我々がよく耳にする言葉に「資産家」というものがあります。

 

似たようなものに「富裕層」という言葉がありますが、こちらは「一定以上の現預金を保有している人」のことを指します。

 

それに対して「資産家」は、現金に限らず土地などの現預金以外の資産を持つ人を含めるもので、日本にはこういった形の“お金持ち”も多く存在します。

 

よく勘違いをされる点ですが、この「資産家」と「高収入の人」とは本質的に全く別のものです。

 

「え? でも高収入なら自然と資産も増えていくよね」と思われた方、ごもっとも。

 

たしかに世の中にはそういった人たちもいますが、実際に“お金の相談”を受けているFP(ファイナンシャルプランナー)の立場から見ると、「高収入で、なおかつ資産が増えていく人」はどちらかと言えば少数派のように感じます。

 

多くの「高収入の家庭」では、収入が増えるとそれに比例して生活レベルも向上していき、結局手元に残るお金が大きく変わっていないという現象が見受けられます。

 

こういった人たちは「高収入の人」ではありますが、「資産家」ではありませんし、将来的にもそうなる可能性は少ないでしょう。

 

このコラムでは、このタイプを「高収入な“だけ”の人」と呼ぶことにします。「資産家」と「高収入な“だけ”の人」は決して同じものではなく、その違いは明らかです。


不動産業者がターゲットにするのはどんな人?

さて、今度は収益物件を売る不動産業者の側から考えてみましょう。

 

そもそも彼らはどんな人をその営業のターゲットにするのでしょうか?

 

それはもちろん「物件を買える人」です。

 

業者が売主の場合にせよ、あるいは仲介手数料を取るにせよ、売買契約が成立しないことには彼らには一銭も入りません。いくらその人に熱意があっても、どんなに人として素晴らしい人物でも、不動産業者は「物件が買えない人」には見向きもしないのです。

 

それでは「物件が買える人」とはどんな人でしょう。

 

手元に潤沢な資金がある「富裕層」は、当然それに当てはまります。

 

そしてもう一つが「銀行からお金を借りられる人」となり、ここには富裕層を含む「資産家」の他に「高収入な“だけ”の人」も選択肢に入ってきます。

 

世の中にいる現金で収益物件を購入できるような「資産家」の絶対数は限られていますから、自ずと不動産投資業者のターゲットは「高収入な“だけ”の人」へと絞られていくわけです。


レバレッジ効果が機能しない理由とは?

「借りたローンは家賃収入で返せばいいから、将来は家賃収入が手にできますよ!」

 

不動産投資の営業マンはこんなセリフで「高収入な“だけ”の人」に収益物件を売りつけようとします。

 

借金することを「レバレッジ効果(梃子の原理)」と言い換え、なんとか金融機関でローンを組ませようとしますが、残念ながら現状ではこの梃子はうまく機能しません。

 

理由は簡単です。収益物件の高止まりが数年来続いているために、借入金が梃子として役割を果たせていないからです。

 

確かにローンを家賃収入で返済していくのは、“資産形成”としての不動産投資の一つの形ではあります。

 

ただそれは、あくまでも借金が梃子としての役割を担ってこそ実現できるもの

 

物件の値段が高く(=利回りが低く)、金融機関の審査が厳しい(=金利が高い)という現状では、毎月の収支の段階でマイナスが発生するのがデフォルトとなっています。

 

ここに毎年の固定資産税や退去時のリフォーム代、生活設備の取り替えや建物の経年劣化を加味していけば、不動産業者が言うような「ほっといても資産形成ができる」という状態からは程遠いのが現実だということは誰の目にも明らかです。

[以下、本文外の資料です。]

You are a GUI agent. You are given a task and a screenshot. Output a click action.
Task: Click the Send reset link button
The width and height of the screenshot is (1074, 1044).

大事なのは「いくら稼いでいるか」より「いくら持っているか」

そんな現状でも不動産投資での資産形成を成功させる方法があるとすれば、それは「ローン部分を圧縮していく」しかないでしょう。

 

購入時にある程度の頭金を出してもいいですし、そうでなくても継続的にローンの繰り上げ返済を行うことで借入割合を減らしていけば、物件が古くなって経済的価値を失う前に自分の資産とすることができるかもしれません。

 

ただ、「頭金を出す」にしろ「繰り上げ返済をする」にしろ、それを実行できるのは「資産家」の人だけです。

 

「高収入の人」であれば繰り上げ返済は可能かもしれませんが、「高収入な“だけ”の人」にはそれを望むべくもありません。

 

いくら稼ごうとそれを右から左に使ってしまうから「高収入な“だけ”の人」なわけですし、逆に言えば、繰り上げ返済ができるような人であれば、そもそも「高収入な“だけ”の人」にはならないはずです。

 

ですから、「高収入な“だけ”の人」は現状の不動産投資の世界において業者に狙われやすく、実際に始めることも可能ですが、結果として成功を収めるすることが難しいのです。

 

それが、高収入の人が不動産投資に失敗する例が増え続けている理由となります。

 

誤解を恐れずに言えば、不動産投資において重要なのは「いくら稼いでいるか」ではなく「いくら持っているか」なのかもしれません。

 

収入がそれほど高くなくても、収益物件として立地条件の良い土地を持っている人の方が、「高収入な“だけ”の人」に較べて遥かに成功の目があるでしょう。

 

その意味では、不動産投資に向いているのは「高収入の人」ではなく、「資産家」だと言えそうです。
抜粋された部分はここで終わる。